Your B2B (business-to-business) company may not be sending the “right” brand messages, according to newly released McKinsey research. It appears that many companies are using ineffective brand messaging to engage their customers and prospects.
The research suggests “a marked apparent divergence between the core messages companies communicate about their brands and the characteristics their customers value most.” Oh-oh.
What’s most interesting is that the analysis showed a “surprising similarity among the brand themes that leading B2B companies emphasized, suggesting a tendency to follow the herd rather than create strongly differentiated brand messages.” Perhaps B2B companies can learn a thing or two from B2C companies on this one.

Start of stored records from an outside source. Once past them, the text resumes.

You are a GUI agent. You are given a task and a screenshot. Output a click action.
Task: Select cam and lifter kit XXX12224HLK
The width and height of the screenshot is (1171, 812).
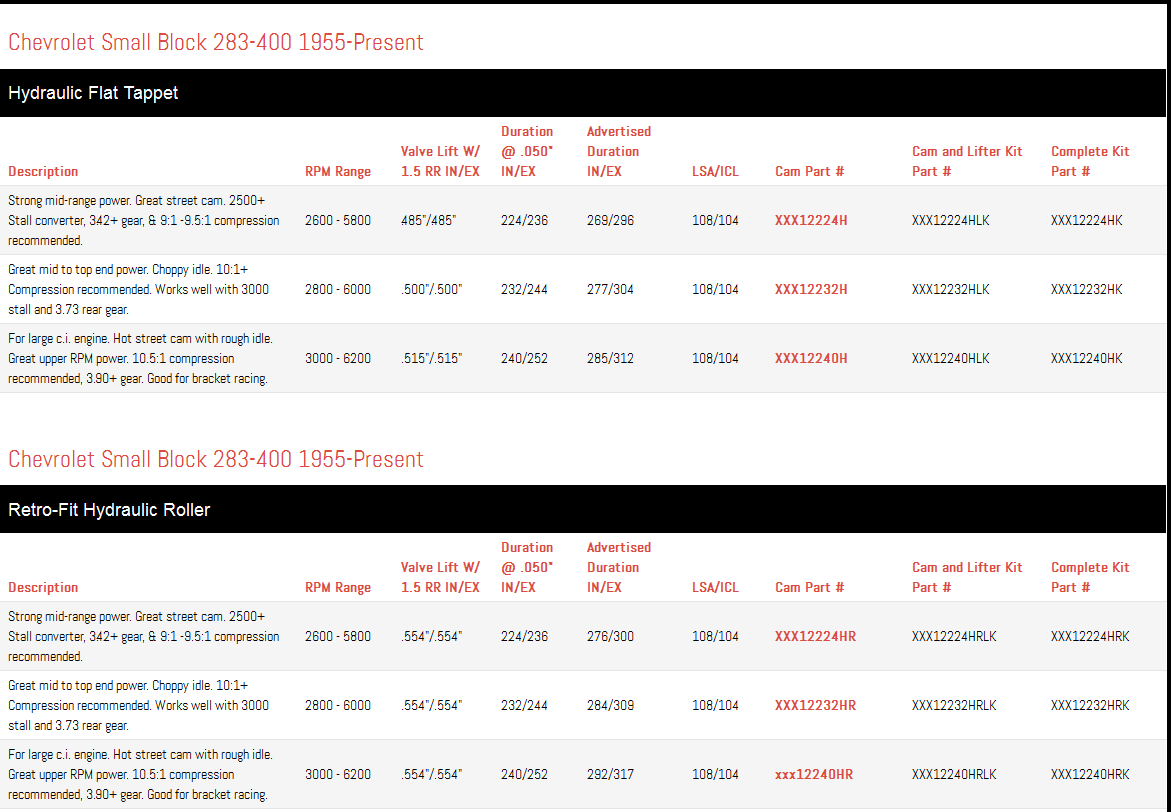click(x=950, y=220)
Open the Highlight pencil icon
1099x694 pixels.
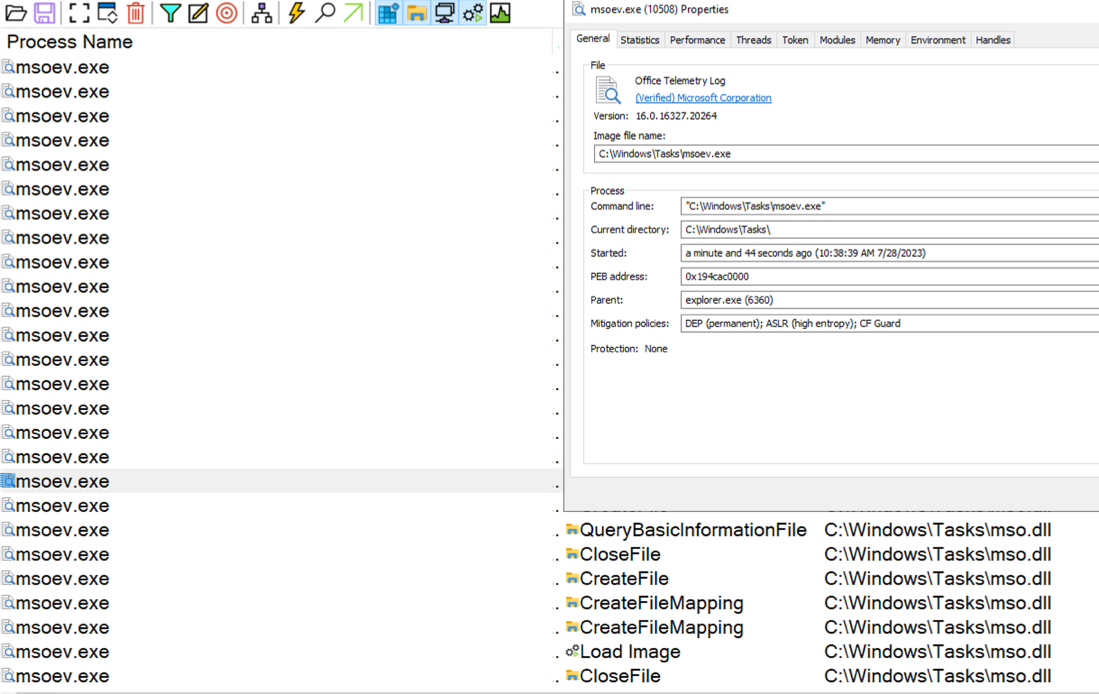pyautogui.click(x=198, y=13)
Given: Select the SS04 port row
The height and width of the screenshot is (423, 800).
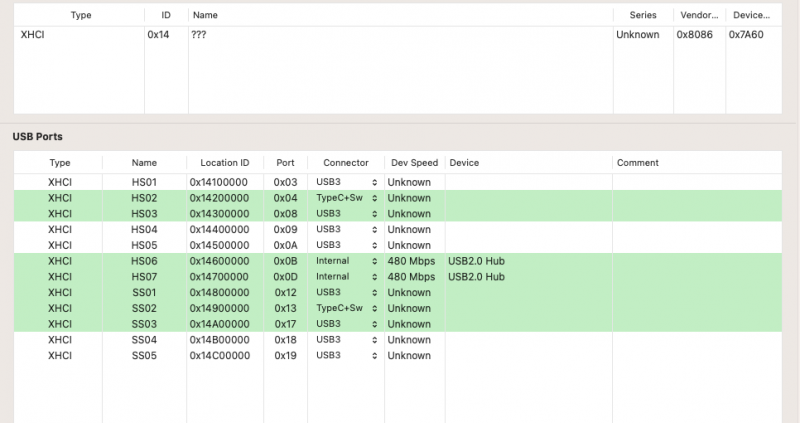Looking at the screenshot, I should (144, 340).
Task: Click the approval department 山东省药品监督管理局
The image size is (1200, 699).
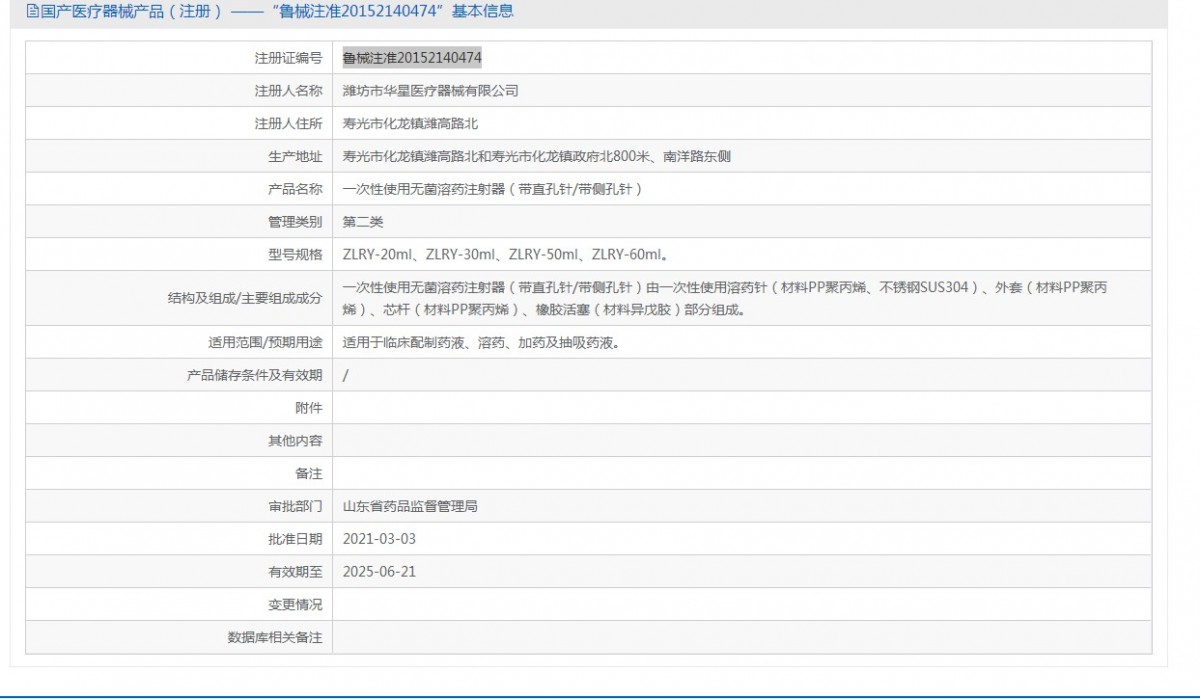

Of the 13 themes, the majority (86%) of B2B companies thought that role modeling corporate social responsibility would earn them the most brand points with customers. Guess how many of their customers thought this theme gave them brand strength? Too few to register statistical significance!
Their second choice (84%) was promoting and practicing sustainability in their products or services. Again, there were too few to register statistical significance. It was the same thing with their number three choice: having global reach (79%).
And, guess which theme came in last? Low prices!
So, what brand theme DOES resonate with B2B customers?
1. Cares about open dialog with its customers and society. (17%)
2. Acts responsibly across its supply chains. (16%)
3. Has a high level of specialist expertise. (15%)
What to Do?
According to the McKinsey authors, “Especially at a time when opportunities to deliver brand messages are proliferating as never before, consistency is crucial. If anything, today’s increasingly fragmented environment calls for a more disciplined communication of values and messages across a wider range of channels, including some quite traditional ones, for a longer period of time.”
Does this surprise you? Is your B2B company using any of the low-performing brand messages? Do you plan to revise them?